__What the task requires__.
Recast the lines running from the line with "You are a computer-use agent. 957x719 pixels." to the end of the records as a JSON list of strings, one string per line, with blank lines omitted. Leave the pictures out of your answer.

** START **

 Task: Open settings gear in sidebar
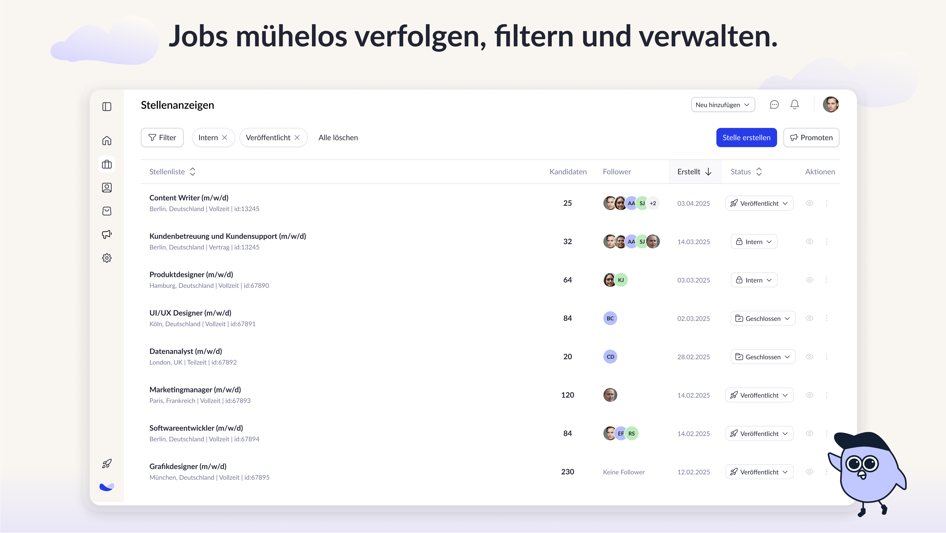(x=107, y=258)
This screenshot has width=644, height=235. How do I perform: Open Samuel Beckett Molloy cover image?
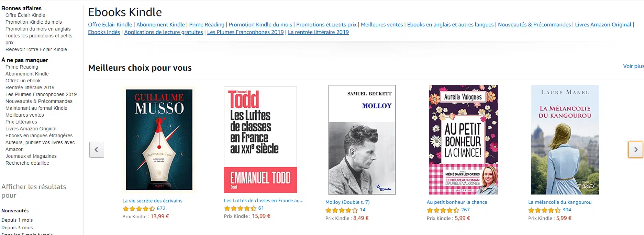(x=362, y=140)
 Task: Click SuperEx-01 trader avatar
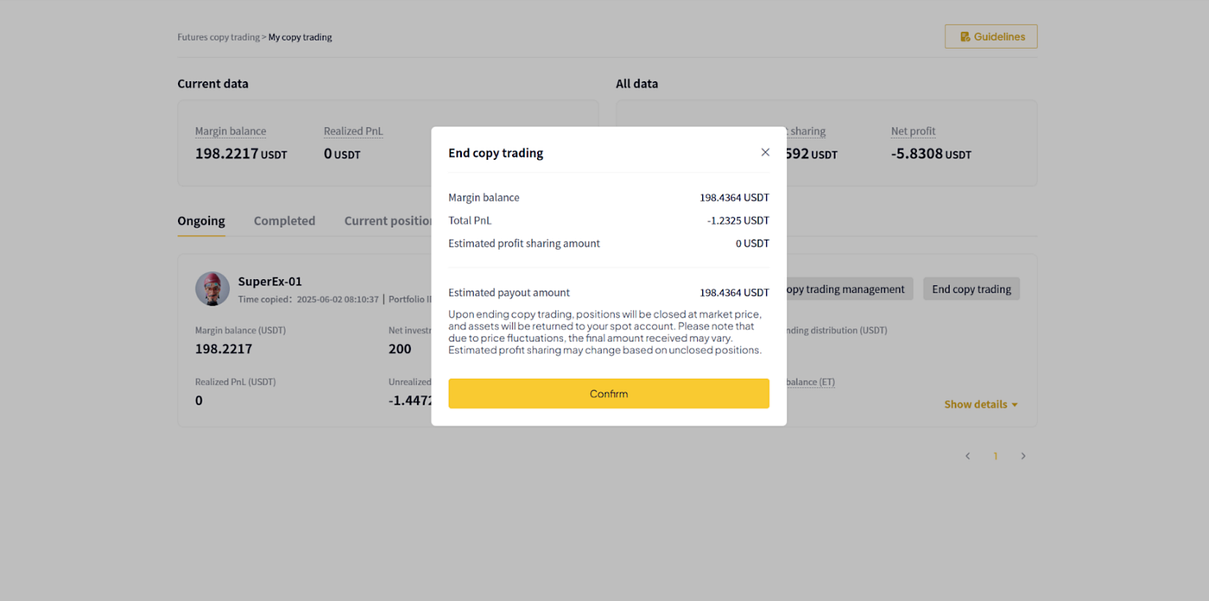click(212, 288)
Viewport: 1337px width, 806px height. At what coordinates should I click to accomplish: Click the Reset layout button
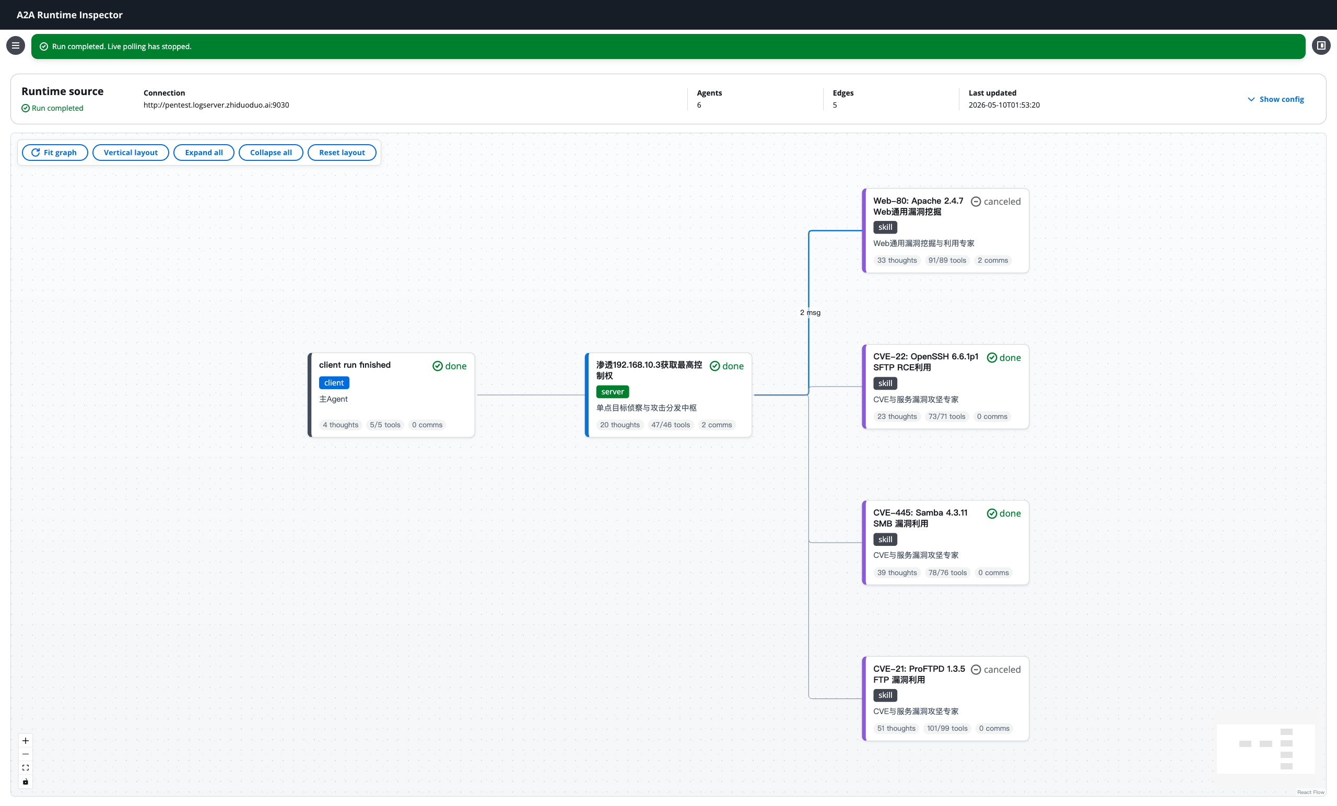342,153
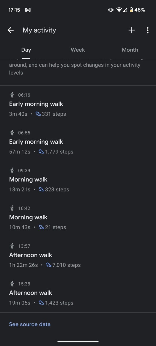
Task: Tap the steps icon next to 331 steps
Action: 38,114
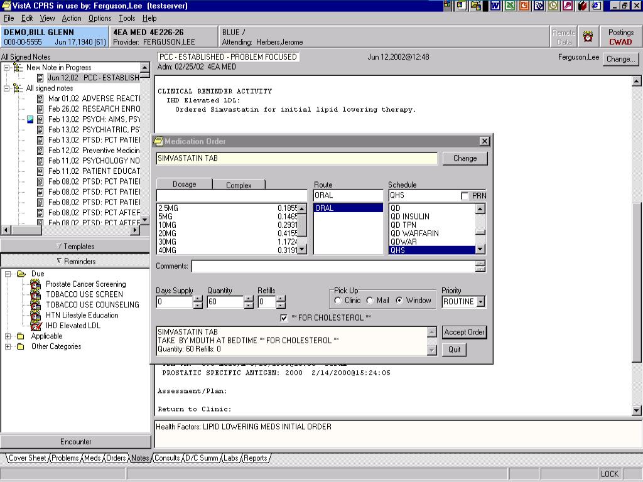Click the Schedule list scrollbar thumb
The height and width of the screenshot is (482, 643).
480,233
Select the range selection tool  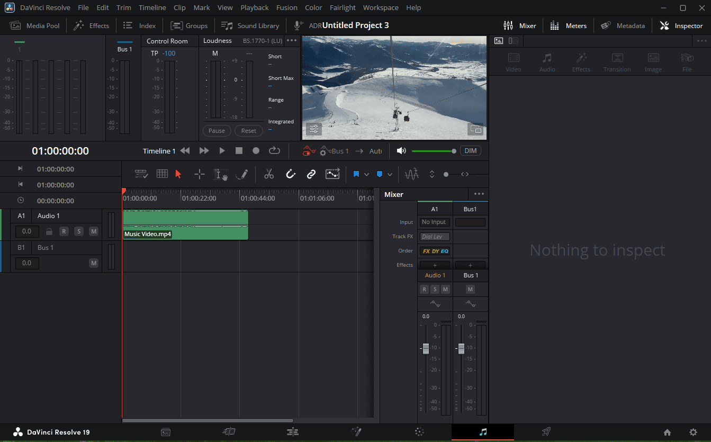click(199, 174)
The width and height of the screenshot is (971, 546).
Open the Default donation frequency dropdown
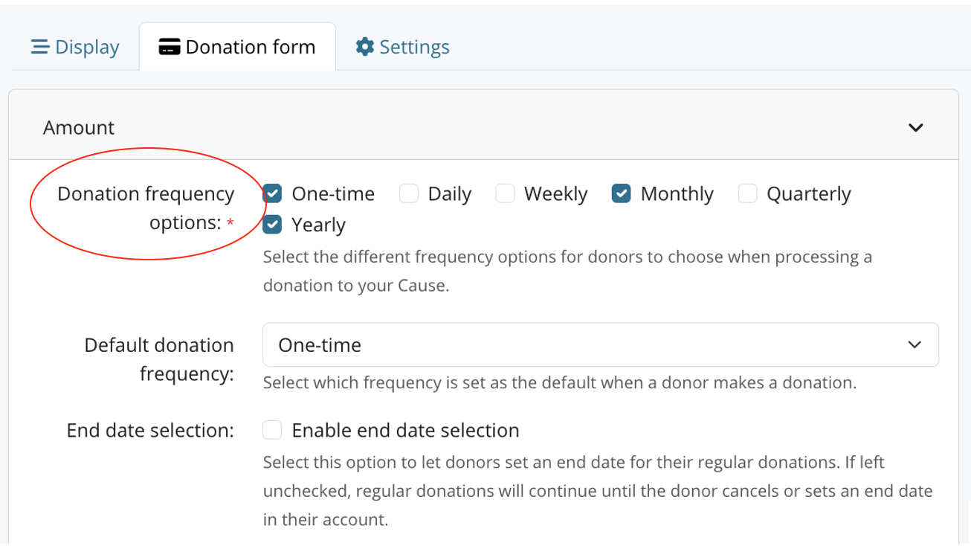(x=601, y=344)
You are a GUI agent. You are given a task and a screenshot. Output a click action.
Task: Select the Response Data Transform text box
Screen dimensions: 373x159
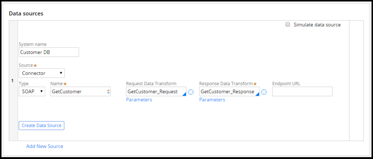click(x=227, y=91)
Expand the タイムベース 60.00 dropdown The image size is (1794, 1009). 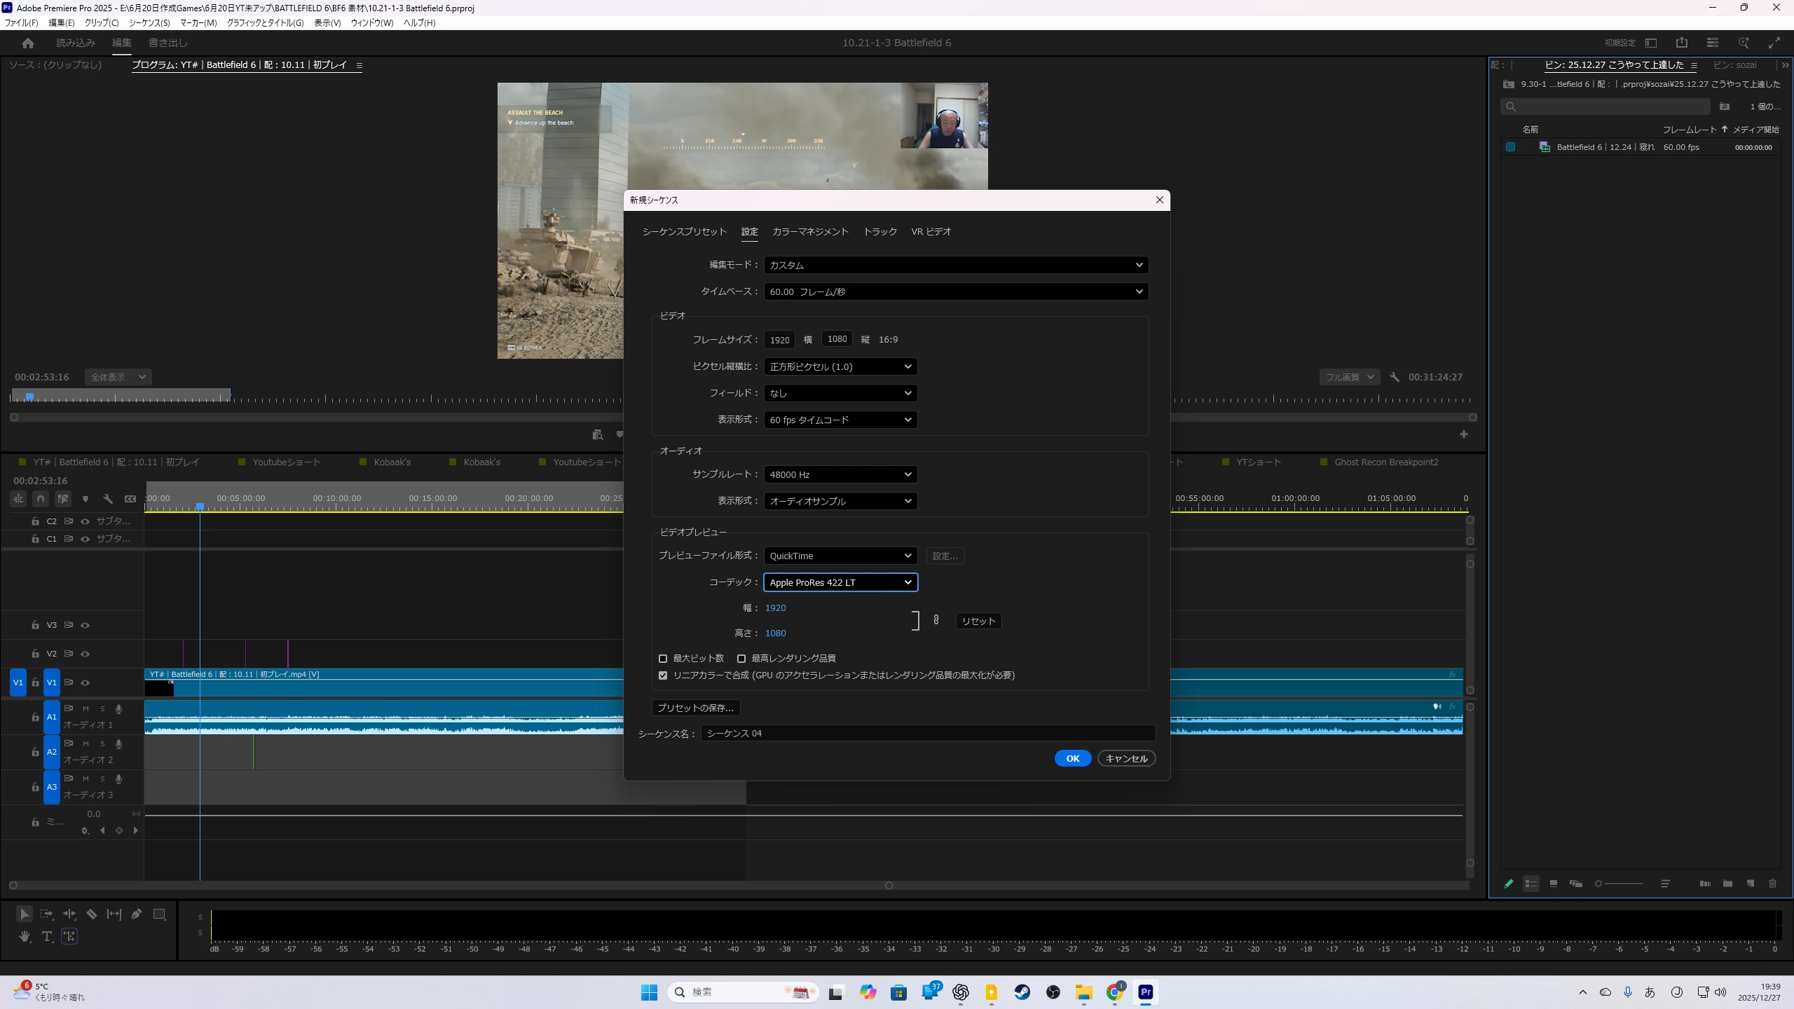pyautogui.click(x=956, y=291)
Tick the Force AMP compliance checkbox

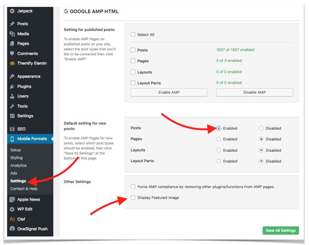pyautogui.click(x=133, y=187)
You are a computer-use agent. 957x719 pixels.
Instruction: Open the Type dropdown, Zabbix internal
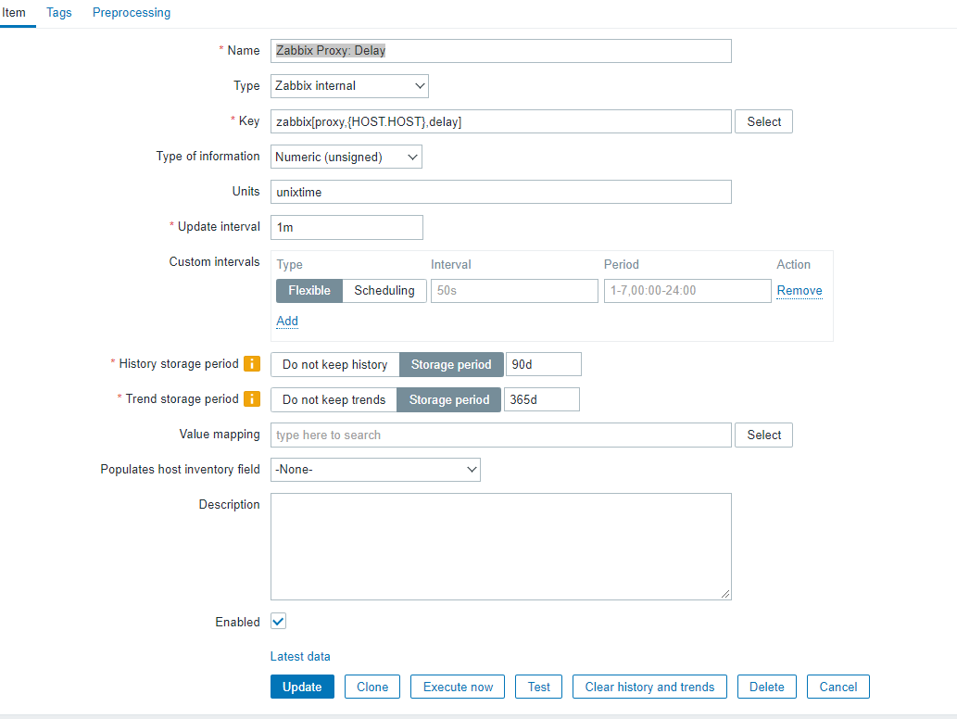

** END **

__Response to this exercise__.
[
  "You are a computer-use agent. 957x719 pixels.",
  "Instruction: Open the Type dropdown, Zabbix internal"
]